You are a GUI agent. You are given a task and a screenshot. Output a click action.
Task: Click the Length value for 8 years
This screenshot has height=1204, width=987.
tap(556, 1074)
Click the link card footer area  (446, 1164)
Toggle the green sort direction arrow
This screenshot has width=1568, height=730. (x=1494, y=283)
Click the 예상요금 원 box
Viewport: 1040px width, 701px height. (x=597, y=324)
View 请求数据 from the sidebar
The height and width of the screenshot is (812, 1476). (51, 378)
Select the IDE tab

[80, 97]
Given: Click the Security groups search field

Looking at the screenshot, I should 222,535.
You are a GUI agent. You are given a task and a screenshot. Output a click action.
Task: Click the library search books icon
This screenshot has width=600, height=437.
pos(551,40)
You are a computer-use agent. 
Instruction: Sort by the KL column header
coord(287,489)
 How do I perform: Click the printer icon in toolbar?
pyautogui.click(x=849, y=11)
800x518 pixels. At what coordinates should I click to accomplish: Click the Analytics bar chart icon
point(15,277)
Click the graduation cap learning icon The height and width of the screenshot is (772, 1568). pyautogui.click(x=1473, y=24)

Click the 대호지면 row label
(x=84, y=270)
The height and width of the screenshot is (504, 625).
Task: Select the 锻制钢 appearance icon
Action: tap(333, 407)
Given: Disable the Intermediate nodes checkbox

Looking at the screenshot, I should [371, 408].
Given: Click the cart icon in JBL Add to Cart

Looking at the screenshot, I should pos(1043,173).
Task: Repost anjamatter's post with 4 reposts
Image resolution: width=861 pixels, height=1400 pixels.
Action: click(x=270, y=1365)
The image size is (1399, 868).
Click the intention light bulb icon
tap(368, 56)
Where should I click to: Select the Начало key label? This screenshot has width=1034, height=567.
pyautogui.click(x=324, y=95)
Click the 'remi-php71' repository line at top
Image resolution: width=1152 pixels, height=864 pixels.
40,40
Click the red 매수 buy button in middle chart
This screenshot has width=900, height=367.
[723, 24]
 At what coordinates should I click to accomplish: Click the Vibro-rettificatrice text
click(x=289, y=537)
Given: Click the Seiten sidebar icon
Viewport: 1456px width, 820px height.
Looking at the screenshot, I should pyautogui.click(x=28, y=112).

(What to produce): Rewrite the records beginning with the line containing "Click the graduation" and continuing through the line containing "Action: tap(333, 407)", replacing "graduation cap" with "mortarboard" and leaving all else unchanged.

(Finished answer):
Click the mortarboard learning icon The height and width of the screenshot is (772, 1568). pyautogui.click(x=1473, y=24)

Click the 대호지면 row label
(x=84, y=270)
The height and width of the screenshot is (504, 625).
Task: Select the 锻制钢 appearance icon
Action: tap(333, 407)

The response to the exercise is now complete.